All valid input polygons have now been split by all unique line geometries in the cutting data that they intersected. The outputs can now be cleaned.

Step 3: Output Cleanup#

Now that the polygons are split clean-up on the output is done in order to improve the quality of the output data. Of particular concern is the removal of all sliver polygons.

Note

Sliver Polygon: Any polygon that is the result of a split with an area of less than the maximum sliver area (default 20m2).

This step is essential as not every split created during the splitting phase should be considered valid. For example, in the image below the building crosses two parcel boundaries and will therefore be cut twice.

Example with valid and invalid splits

There are two cuts that will occur when this building is split. One around the mid-point of the structure and one in the bottom corner of the polygon. Looking at the underlying imagery (see below) we can see that the split at the mid-point is most likely a valid split. The second smaller split is most likely a sliver polygon based on its size and the imagery. It can safely be removed from the dataset and isolated.

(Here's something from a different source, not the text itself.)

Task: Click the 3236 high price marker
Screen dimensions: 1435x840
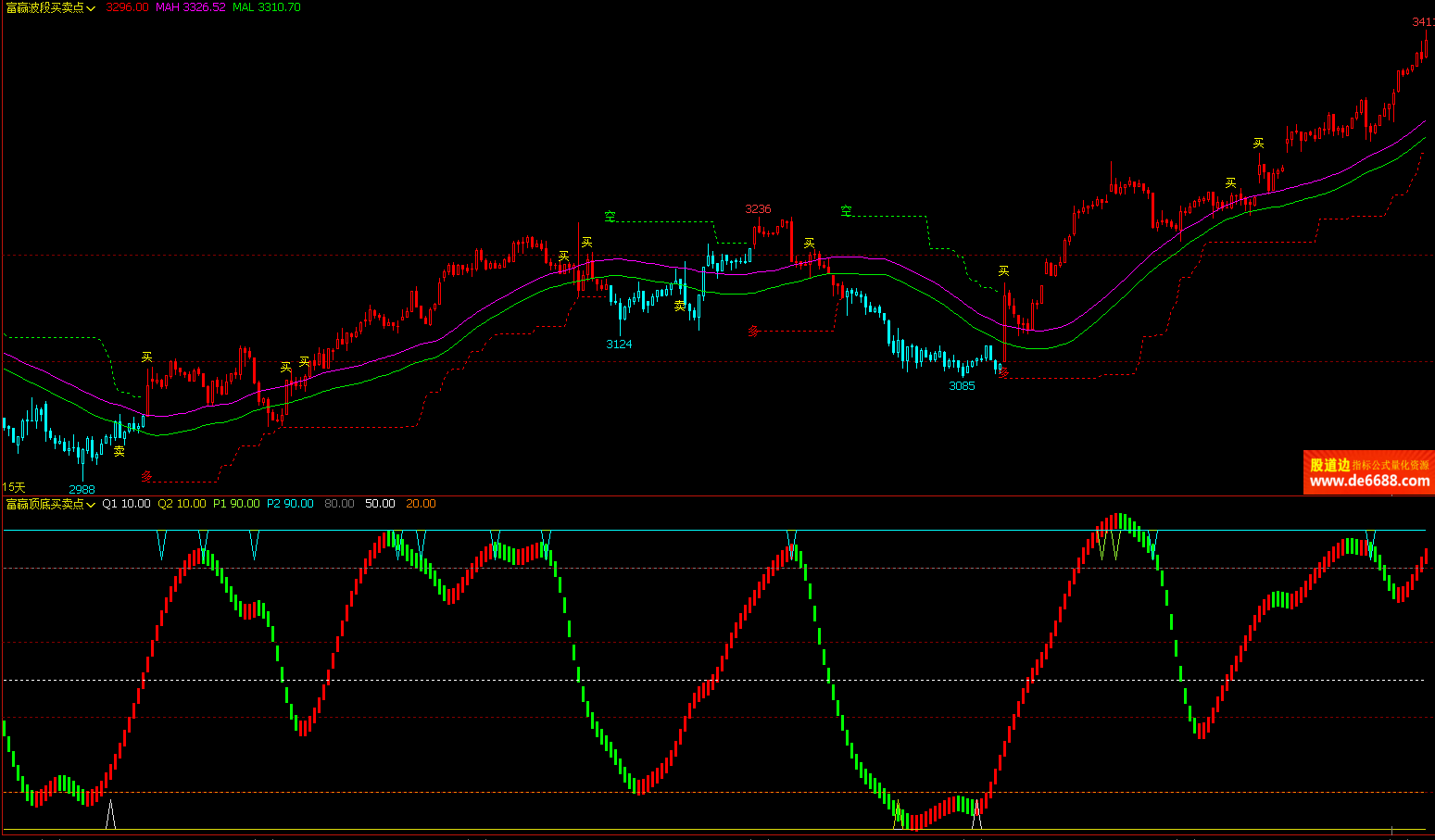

Example with valid and invalid splits with imagery

To deal with slivers the area of each split is calculated and any polygons under the maximum sliver size (default is 20m2) are removed.

# Clean up results and remove slivers polygons with an area < 20m2
self.bp['split_area'] = round(self.bp.geometry.area, 2)

self.slivers = self.bp[self.bp.split_area <= sliver_max_area] # retain slivers for analysis purposes if needed
self.bp = self.bp[self.bp.split_area >= sliver_max_area]

Further cleaning methods will be developed on an as needed basis.